相手に公開キーを渡さないと意味がありません。
なので、公開キーをエクスポートします。

Kleopatraを開き、自分のカギを右クリックして、Exportをする

gog01-1.png

適当な場所に保存する。

gpg02-2.png

その時、ファイル名は、デフォルトでもいいけど、適当に。

相手に公開キーを渡す

実は、これが一番難しい。
メールで送る際、相手がZIPパスワードをやり取りする仲であれば、特段問題ないんですが、以下のようなリスクがあります。

公開キーの入れ替えのリスク

実は、これが一番の問題です。
メール配送中に、別のキーにすり替わっている可能性があります。
いわゆる、中間者攻撃(Man-In-The-Middle attack)です。
具体的に書きますと、

  1. Aさんは、Bさん宛に公開キーをメールで送信する
  2. AさんとBさん間に、Cさんがその内容を読み取り、Aさん公開キーを改ざんして、Bさんに送るようにする
  3. Bさんは、改ざんされたAさんの公開キーで暗号して、Aさんにメールで送る
  4. Cさんは、改ざんされたAさんの秘密キーを持っているので、中身を見ることができる
  5. Cさんは、本当のAさんの公開キーを使って、再暗号化して、Aさんに送る
  6. Aさんは、盗まれていることに気がつかない

ただ、これには弱点がありまして、Bさんが署名をしていたら、再暗号化するときには、Bさんの秘密キーが必要です。
ただ、同じように、Bさんの公開キーを改ざんしてしまえば、意味なくなってしまいます。

さてどうすればいいのか?

本来であれば、直接交換が基本だけど…

本来であれば、直接、公開キーを交換するのがいいんだけど、それだと手間がかかる。
なので、メールの署名欄に、フィンガープリント(指紋)を普段から、書いておくことをお勧めします。
それでも、その指紋も改ざんされる可能性がありますが。

フィンガープリント(指紋)って?

まぁ~その名の通り、その公開キーの指紋です。
指紋が伝えられたものと、一致していれば、その公開キーは本人のものであると、証明ができます。
指紋が書いている場所は、右クリックを行い、詳細を選択。

gpg03-01.png

詳細画面に、「Fingerprint」とという項目があるので、その20バイト(16進数)が、指紋に当たります。

gpg04-02.png

それを信頼できる方法(直接伝えるのもよし、電話で伝えるもよし、FAXで伝えるのもよし)で相手に伝えればいいのです。

そうやって、お互いの公開キーを交換しましょう。

ほかにも、簡易キー配布所を作って、そこのURLを伝える

前に、「自分だけのPGP公開キー検索サイトを作ってみた - Qiita」みたいな、簡易的な公開キー配布所を作って、そこに公開キーを入れておくというのも手です。
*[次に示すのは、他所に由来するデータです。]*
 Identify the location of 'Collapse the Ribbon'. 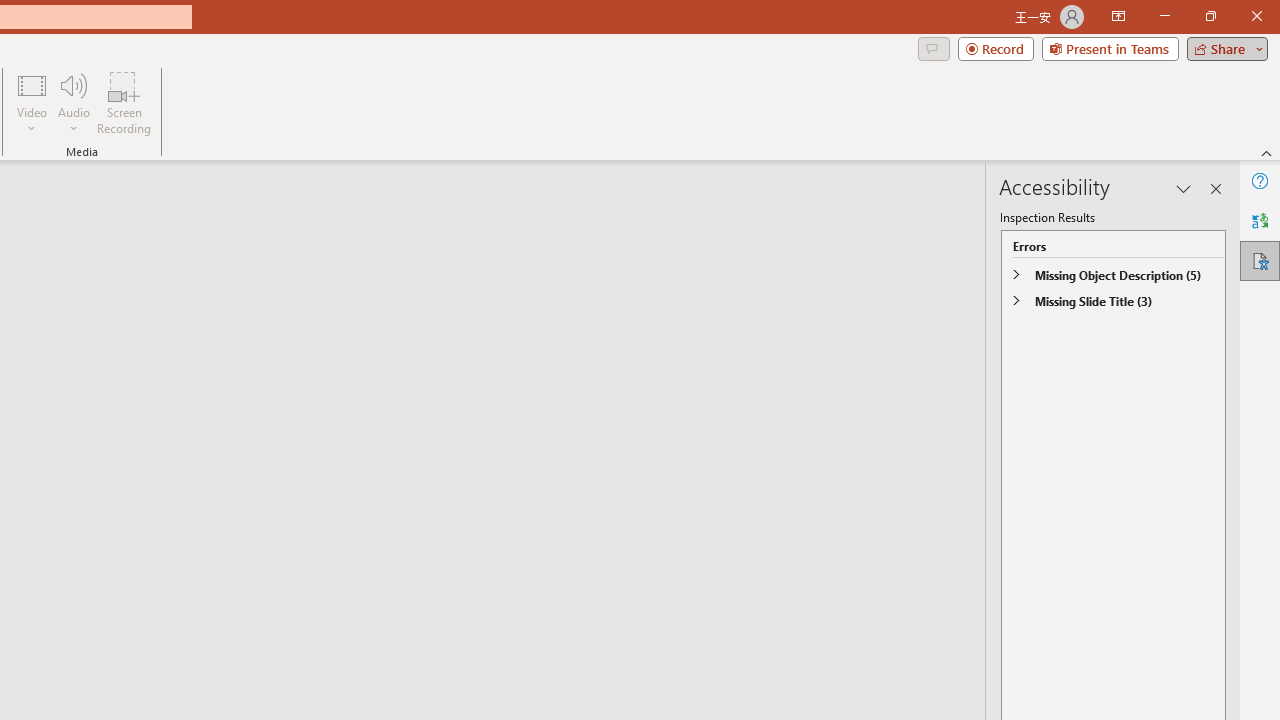
(1266, 152).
そして、相手方には、メールアドレスと指紋を教えれば、改ざんは、より難しくなります。

もらった公開キーをインポートする

さて、公開キーをあげてばかりではなく、もらわないといけません。

ということで、相手方も、上記のリスクを念頭において、受け取ってください。

ダブルクリックすると、警告が出ます

受け取った、公開キーをダブルクリックすると、Kleopatraが立ち上がり、以下のようなダイアログが出ます。

gpg05.png

簡単に訳しますと、

上記でいっていたリスクがあるから、指紋は、電話や名刺や信頼されたサイトで確認しなさいよ。
実行してもいい?

って感じです。

もちろん、はいをクリックします。

検証証するユーザーID(メールアドレス)と、指紋の確認

以下の画面が出るので、ユーザーIDの確認と、フィンガープリント(指紋)の確認をしてください。

gpg06.png

特に指紋が同じかどうかは、正確に確認して、チェックを入れてください。

両方とも、チェックを入れたら、次へをクリックします。

自分の秘密キーでこの公開キーを署名する

次へをクリックしたら、以下の画面が出ます。

gpg07-02.png

署名をするには、秘密キーを持っている必要があります。
たいてい、1つしかありませんが、私のように複数ある場合もありますw
その人とメールのやり取りをする(公開キーの交換をした)ユーザーID(メールアドレス)を選択をしましょう。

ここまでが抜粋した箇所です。